## Goal 1
Determine whether each of the following statements agrees with the writing blog post, answering yes or no and quoting the deciding words of the text: (a) the move took place in April; (b) the writer intends to use free-standing shelving; (c) the contemporary series leans more steamy than sweet.
## Goal 2
Render this sentence from the writing blog post in Spanish: "I’m developing my own little small town and my characters."

## Selected passage
* * * * * * * * *
Category Archives: Author

I suck at this…

Banse and I moved. In April. I still don’t have my desktop, or even a desk. I’m building a desk with bits and pieces from Ikea. Eventually. I have an empty bedroom (two actually), so one will be a guest room while the other is my writing hole. This picture will give you an idea, except I’m not so good on the dimensions. 


I already decided to swap room sides, so reverse that “l” and put the longbpiece on the side by my fingers. And, I decided shelving on the wall will be easier than free standing. Sturdier too, I hope. 

Anyway, I’m still working on the contemporary series. I’m developing my own little small town and my characters. I’m definitely leaning more sweet than steamy, by the way. But, without that space, time is snatched in pieces. Annoying. 

So, that’s an update. Still chugging along. At the laundromat right now with my bullet Journal and notepad. 

Sunday Funday, writer style


Yes, I have already switched notebooks for my bullet journal. Now, I’m in a faux Midori, traveler’s notebook style. It allows me to keep all my separate notebooks in one place – I have my trackers, my dailies, and my writing.
* * * * * * * * *
## Data supplied
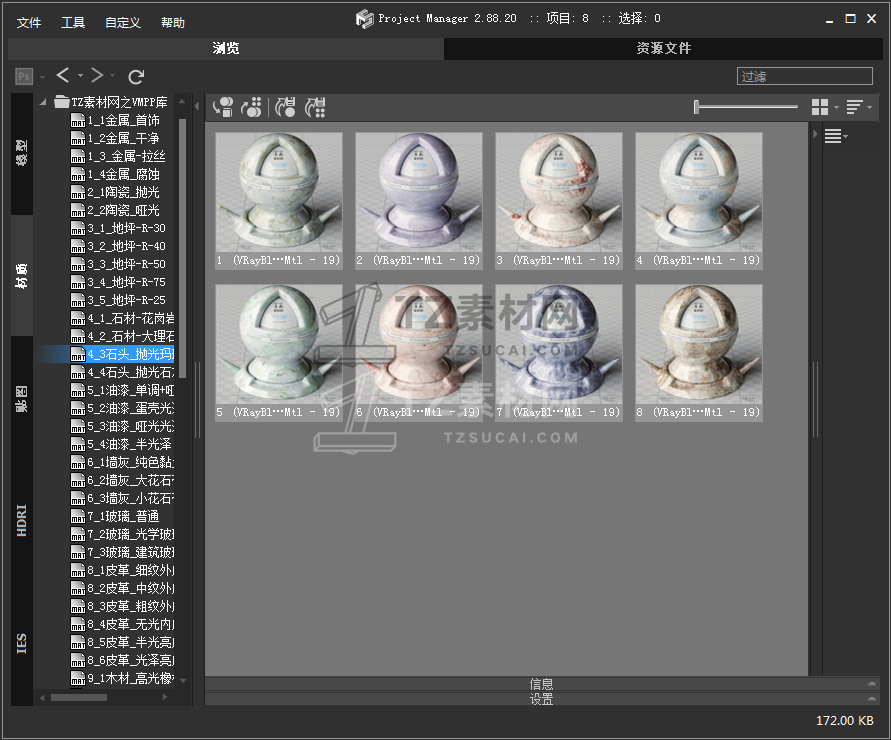Click the fourth material toolbar icon above thumbnails

click(316, 107)
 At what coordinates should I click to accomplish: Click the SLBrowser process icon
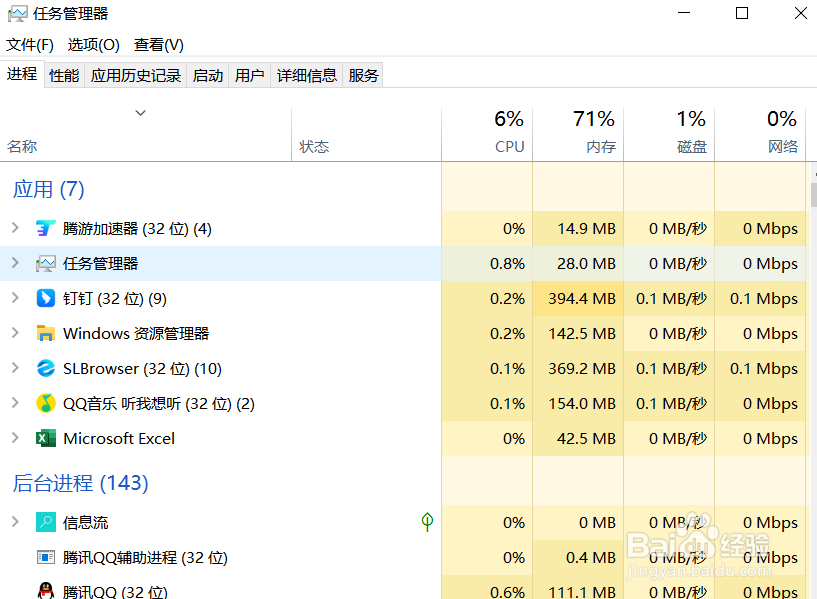45,368
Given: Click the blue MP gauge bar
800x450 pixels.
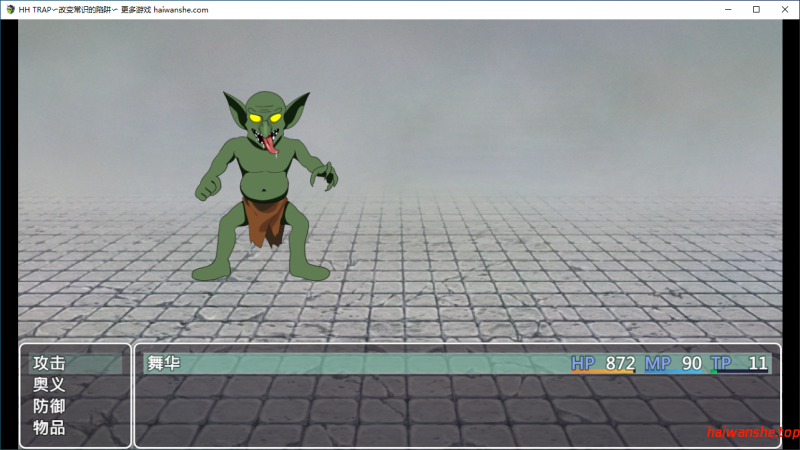Looking at the screenshot, I should click(673, 372).
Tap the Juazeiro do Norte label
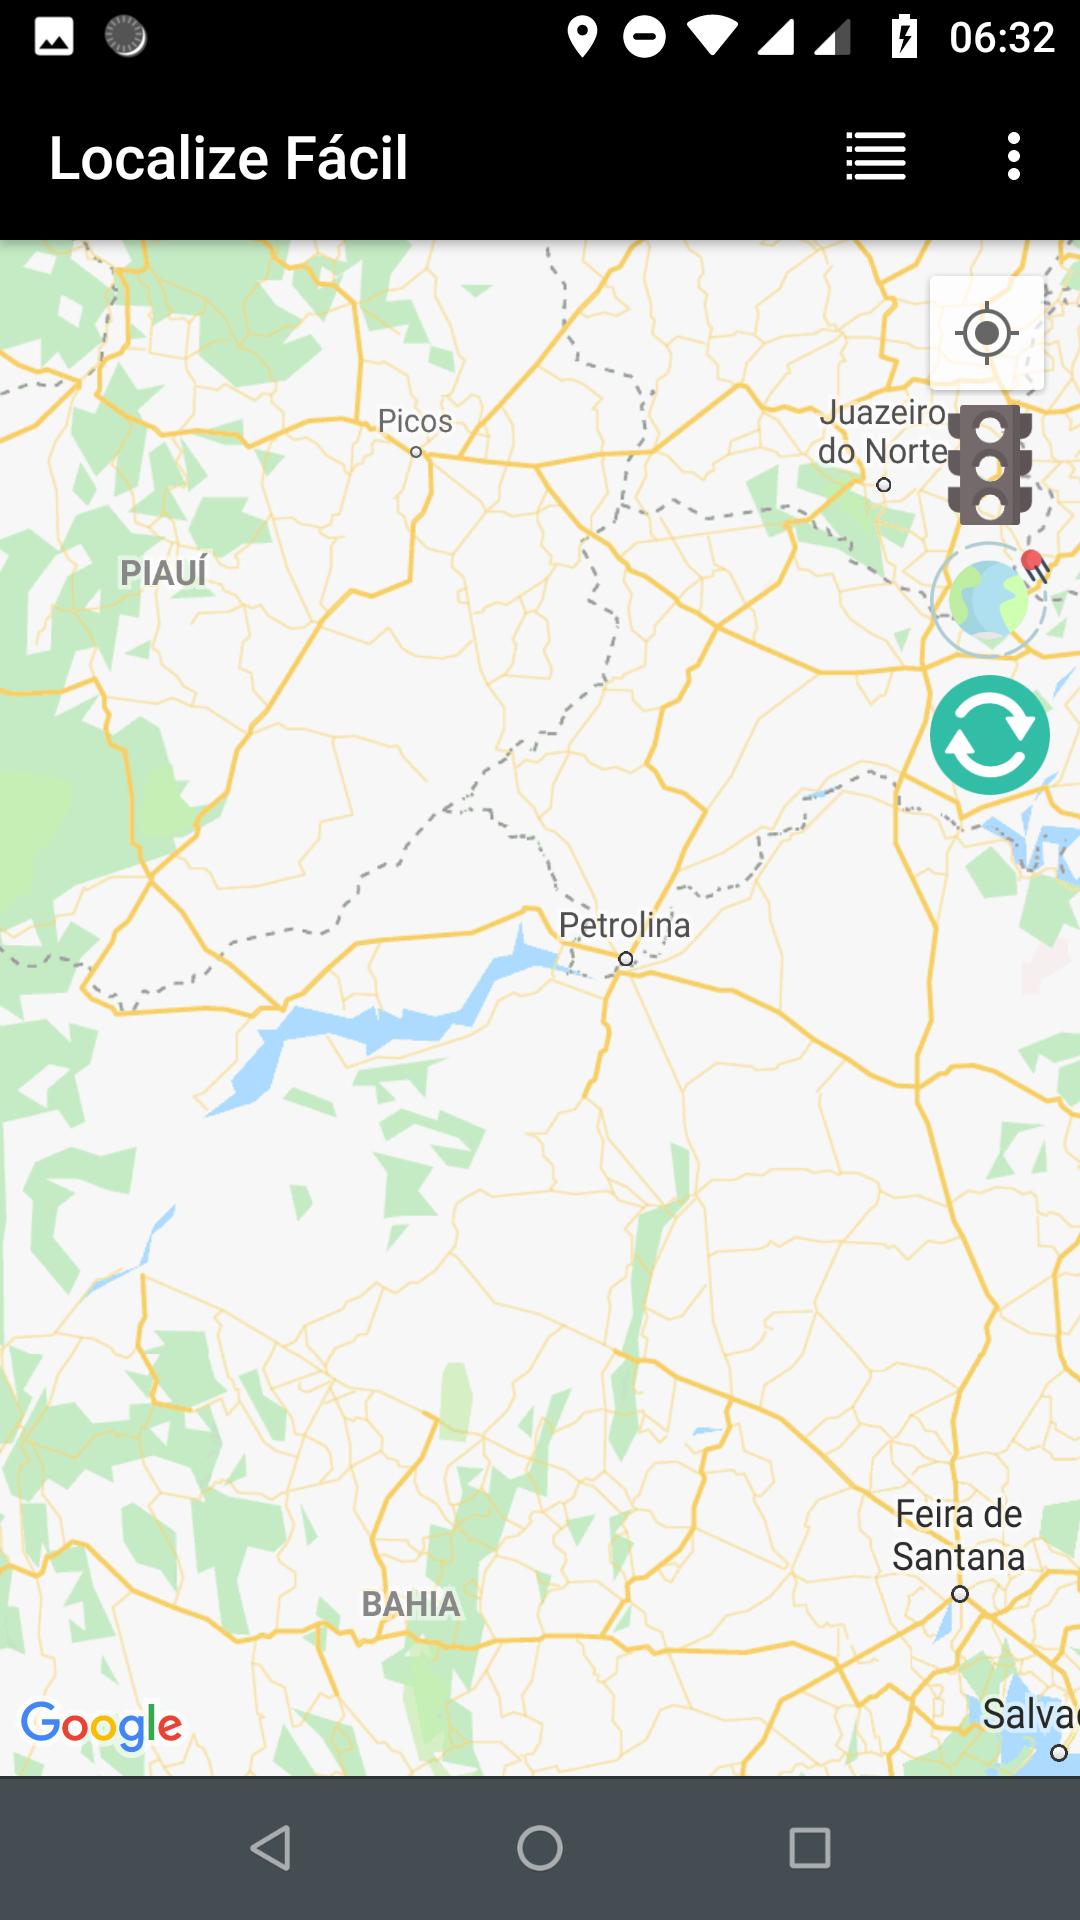The height and width of the screenshot is (1920, 1080). 883,432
* * * * * * * * *
## Written answer 1
(a) Yes: "Banse and I moved. In April."
(b) No: "I decided shelving on the wall will be easier than free standing."
(c) No: "I’m definitely leaning more sweet than steamy, by the way."

## Written answer 2
Estoy desarrollando mi propio pueblito y mis personajes.